Se alegró por mí. Se alegró de que Bego me sacara al mundo exterior. Me preguntó si tenía suficiente dinero. Dije que sí. Pero insistió en abonar parte del viaje.

—¡Mamá!

—Eres mi única hija. Si no te echo un cable a ti, ¿a quién quieres que se lo eche?

En eso tenía razón. No tenía hermanos, o hermanas. Había veces que agradecía eso. Otras, que me sentía muy sola. Lo que contaba era que mi madre me había ayudado siempre en todo lo que había podido. Mi padre también. No tenía queja ninguna de mis progenitores, al contrario, les tenía que frenar los pies porque quería emanciparme, incluso en la mayoría de mis gastos. Para eso trabajaba. Y por ello vivía en mi precioso pisito de alquiler desde hacía unos cuantos años.

—El viaje entra dentro de la definición de «capricho». No quiero que pagues mis caprichos, mamá.

—Es tu vía de escape. Y quiero participar. Deja que lo haga —discurseó, como la madraza que era.

Resoplé sobre el auricular.

—Como quieras, mamá.

—Me alegro de que aceptes, hija.

En algunas cosas se parecía mucho a mi mejor amiga. Begoña y yo éramos amigas desde preescolar. Nuestra amistad se había vuelto tan añeja como el vino. A cada año era mejor. Cierto era que habían pequeñas diferencias, pero, ¿y en qué relación no las hay? Siempre que las cosas se arreglaran y regresaran a su función, la cosa podría funcionar.

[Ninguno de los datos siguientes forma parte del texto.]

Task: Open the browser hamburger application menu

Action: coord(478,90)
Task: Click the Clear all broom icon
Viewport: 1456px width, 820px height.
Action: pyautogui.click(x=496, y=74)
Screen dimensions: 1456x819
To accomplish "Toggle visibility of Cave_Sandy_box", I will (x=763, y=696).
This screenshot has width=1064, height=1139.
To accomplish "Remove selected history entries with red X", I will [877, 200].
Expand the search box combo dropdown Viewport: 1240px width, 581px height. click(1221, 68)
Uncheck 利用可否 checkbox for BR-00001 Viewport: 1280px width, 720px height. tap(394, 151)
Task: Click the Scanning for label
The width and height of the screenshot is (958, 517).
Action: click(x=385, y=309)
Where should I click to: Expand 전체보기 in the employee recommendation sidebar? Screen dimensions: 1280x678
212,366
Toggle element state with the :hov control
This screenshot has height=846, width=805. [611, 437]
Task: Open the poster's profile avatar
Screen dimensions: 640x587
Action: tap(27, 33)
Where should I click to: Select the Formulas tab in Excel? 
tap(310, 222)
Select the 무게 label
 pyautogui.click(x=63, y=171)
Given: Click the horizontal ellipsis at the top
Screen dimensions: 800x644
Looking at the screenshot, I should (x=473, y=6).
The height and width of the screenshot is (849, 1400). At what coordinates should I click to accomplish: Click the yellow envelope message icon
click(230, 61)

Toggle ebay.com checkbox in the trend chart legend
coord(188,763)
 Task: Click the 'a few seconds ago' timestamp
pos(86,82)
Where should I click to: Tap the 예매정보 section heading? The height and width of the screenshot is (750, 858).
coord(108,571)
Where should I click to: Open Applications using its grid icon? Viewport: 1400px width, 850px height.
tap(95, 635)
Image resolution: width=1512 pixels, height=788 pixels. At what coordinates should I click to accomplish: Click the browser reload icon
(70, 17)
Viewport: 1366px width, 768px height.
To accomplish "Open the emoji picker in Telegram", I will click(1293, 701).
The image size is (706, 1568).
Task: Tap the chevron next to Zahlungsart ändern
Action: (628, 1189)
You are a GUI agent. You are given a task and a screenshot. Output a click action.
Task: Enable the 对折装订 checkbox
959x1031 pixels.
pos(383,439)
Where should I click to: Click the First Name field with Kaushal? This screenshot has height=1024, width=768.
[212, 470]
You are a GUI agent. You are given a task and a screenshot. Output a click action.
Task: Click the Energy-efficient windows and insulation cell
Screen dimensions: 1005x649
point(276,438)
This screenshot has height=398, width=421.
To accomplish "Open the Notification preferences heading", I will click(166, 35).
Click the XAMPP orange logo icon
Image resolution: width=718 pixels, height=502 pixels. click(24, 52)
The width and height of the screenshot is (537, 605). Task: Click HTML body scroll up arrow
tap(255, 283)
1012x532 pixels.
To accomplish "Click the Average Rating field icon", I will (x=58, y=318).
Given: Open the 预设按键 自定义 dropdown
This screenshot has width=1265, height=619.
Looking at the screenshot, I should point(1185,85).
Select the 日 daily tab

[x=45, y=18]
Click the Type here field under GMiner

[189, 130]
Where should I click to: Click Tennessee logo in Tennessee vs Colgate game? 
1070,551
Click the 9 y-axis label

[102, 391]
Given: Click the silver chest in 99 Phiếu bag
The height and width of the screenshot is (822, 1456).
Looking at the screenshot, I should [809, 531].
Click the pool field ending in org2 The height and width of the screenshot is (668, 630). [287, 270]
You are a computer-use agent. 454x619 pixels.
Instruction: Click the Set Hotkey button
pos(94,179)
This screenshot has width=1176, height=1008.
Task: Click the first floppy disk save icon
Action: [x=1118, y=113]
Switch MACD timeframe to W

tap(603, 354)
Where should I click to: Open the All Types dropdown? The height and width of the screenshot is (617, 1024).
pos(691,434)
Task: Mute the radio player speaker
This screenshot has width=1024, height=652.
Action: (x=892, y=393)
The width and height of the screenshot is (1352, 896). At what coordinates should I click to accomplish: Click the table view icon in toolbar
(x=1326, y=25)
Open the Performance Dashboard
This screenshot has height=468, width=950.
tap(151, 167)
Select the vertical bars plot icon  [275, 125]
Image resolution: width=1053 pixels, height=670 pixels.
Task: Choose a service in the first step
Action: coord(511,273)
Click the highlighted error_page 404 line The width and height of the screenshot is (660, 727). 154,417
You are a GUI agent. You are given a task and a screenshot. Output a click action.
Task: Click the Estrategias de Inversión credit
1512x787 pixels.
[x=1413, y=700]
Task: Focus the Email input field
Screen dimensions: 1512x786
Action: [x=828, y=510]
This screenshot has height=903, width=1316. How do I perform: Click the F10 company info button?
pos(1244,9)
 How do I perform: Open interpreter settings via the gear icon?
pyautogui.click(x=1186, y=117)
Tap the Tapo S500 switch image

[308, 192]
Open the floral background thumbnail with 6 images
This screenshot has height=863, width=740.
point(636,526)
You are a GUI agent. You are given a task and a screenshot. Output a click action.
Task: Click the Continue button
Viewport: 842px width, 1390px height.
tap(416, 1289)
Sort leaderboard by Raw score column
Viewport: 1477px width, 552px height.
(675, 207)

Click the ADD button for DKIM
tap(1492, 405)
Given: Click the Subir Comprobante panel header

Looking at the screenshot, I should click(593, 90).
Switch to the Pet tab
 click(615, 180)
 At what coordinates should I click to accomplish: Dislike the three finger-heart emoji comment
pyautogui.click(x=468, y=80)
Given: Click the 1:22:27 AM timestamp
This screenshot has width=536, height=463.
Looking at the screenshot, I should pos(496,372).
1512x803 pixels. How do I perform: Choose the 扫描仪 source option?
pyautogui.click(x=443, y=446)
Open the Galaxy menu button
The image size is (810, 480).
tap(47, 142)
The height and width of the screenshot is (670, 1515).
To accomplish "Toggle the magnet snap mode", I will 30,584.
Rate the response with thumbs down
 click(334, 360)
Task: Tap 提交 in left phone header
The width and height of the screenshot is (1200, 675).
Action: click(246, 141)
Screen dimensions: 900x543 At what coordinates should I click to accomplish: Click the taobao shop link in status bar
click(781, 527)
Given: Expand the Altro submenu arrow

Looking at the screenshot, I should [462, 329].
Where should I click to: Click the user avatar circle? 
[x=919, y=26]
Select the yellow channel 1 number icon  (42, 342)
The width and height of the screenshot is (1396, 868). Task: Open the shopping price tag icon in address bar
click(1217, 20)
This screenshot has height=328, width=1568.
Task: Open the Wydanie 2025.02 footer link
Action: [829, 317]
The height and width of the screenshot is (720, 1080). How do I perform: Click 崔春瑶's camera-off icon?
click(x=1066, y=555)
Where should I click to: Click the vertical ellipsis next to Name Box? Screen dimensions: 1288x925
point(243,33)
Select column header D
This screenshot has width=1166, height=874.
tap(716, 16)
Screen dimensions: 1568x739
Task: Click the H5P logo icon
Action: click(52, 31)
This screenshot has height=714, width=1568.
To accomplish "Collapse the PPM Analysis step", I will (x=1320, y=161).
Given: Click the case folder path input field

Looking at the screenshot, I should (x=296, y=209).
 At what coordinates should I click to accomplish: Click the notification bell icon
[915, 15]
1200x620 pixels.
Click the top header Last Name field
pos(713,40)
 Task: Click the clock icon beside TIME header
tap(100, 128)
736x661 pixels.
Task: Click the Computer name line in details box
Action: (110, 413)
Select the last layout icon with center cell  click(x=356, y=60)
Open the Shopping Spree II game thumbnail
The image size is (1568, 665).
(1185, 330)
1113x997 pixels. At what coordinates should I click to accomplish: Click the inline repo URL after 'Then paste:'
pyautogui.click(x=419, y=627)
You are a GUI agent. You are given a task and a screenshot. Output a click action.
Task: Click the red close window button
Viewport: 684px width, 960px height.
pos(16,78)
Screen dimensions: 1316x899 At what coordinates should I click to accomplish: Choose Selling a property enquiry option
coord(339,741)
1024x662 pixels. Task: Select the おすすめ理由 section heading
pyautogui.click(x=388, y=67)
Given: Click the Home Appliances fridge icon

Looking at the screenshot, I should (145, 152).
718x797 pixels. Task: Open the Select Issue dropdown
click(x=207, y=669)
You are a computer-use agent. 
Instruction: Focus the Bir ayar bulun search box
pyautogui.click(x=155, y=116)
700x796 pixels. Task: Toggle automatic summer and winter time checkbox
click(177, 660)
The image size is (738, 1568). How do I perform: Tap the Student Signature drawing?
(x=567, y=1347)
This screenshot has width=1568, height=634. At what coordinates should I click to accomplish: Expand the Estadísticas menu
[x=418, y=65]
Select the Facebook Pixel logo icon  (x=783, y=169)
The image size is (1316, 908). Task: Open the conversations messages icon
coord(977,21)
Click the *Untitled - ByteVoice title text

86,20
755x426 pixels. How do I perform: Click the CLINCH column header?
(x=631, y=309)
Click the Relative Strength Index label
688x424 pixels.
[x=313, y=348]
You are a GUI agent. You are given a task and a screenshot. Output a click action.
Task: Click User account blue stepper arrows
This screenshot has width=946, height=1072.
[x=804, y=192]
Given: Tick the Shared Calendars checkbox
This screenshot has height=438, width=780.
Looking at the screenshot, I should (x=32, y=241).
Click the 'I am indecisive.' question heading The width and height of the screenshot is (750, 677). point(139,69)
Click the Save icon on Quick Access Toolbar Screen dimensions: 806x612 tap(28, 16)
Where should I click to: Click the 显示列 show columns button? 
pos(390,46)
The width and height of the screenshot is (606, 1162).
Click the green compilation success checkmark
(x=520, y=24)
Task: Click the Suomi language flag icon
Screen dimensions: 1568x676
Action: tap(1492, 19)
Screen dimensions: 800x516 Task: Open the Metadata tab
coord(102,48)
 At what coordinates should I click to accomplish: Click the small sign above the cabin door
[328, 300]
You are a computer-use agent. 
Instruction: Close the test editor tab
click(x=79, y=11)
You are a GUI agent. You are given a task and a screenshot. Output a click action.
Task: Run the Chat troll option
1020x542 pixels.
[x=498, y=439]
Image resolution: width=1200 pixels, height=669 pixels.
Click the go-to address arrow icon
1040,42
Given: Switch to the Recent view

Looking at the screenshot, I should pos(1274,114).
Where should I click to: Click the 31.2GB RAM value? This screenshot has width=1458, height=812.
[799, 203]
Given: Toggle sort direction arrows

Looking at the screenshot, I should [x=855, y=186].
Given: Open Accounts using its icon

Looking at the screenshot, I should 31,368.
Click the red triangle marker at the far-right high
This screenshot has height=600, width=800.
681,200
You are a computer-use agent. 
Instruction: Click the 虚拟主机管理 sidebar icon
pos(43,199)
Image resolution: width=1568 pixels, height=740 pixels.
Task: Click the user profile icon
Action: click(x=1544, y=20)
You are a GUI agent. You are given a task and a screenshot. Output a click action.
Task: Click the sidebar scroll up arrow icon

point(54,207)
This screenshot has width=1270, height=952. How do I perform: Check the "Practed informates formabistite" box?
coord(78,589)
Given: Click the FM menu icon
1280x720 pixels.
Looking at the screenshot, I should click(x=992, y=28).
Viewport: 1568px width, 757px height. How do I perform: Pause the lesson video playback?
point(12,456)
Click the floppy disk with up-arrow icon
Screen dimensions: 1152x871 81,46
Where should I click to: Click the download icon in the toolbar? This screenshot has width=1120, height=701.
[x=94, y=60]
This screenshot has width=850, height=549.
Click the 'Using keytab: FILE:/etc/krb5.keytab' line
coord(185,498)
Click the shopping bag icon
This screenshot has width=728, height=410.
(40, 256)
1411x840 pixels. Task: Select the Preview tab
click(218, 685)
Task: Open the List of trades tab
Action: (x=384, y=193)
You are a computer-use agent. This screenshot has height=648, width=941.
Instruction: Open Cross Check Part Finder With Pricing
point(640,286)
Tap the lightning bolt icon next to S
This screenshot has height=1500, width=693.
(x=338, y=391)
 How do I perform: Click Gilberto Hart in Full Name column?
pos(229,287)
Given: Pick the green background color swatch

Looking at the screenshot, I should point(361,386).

—Tengo que dejarte, mami. Voy a cenar. Estoy cansada —informé.

—Buenas noches, cariño. No olvides llamarme cuando salgas del puerto, y cuando llegues allá.

—Todavía será pasado mañana. Mañana aún te llamaré desde aquí.

—Vale cariño. Pero disfruta. Es lo que te pido, hija. Siempre con cabeza, pero disfruta. Te toca por fin sonreír.

Casi se me cayó la lagrimilla. Mi madre había estado en los peores momentos de mi existencia. En los mejores también, aunque en esos cuesta mucho menos estar. Los primeros días en los que no quería siquiera comer porque quería desaparecer de esta mierda de vida. Ella, junto a Begoña, y mi padre, me habían levantado, y salvado de haber caído al fondo de la oscuridad. ¡Y no! No volveré a llorar por el capullo de Juanma. Eso tenía que tenerlo más claro que el agua.

Me sequé las lágrimas, elevando el mentón como quien sale del agua en busca de oxígeno puro y devolver el compás a su respiración pulmonar. Quería devolver la normalidad a mi respiración, a mi serenidad, al latir de mi dañado corazón.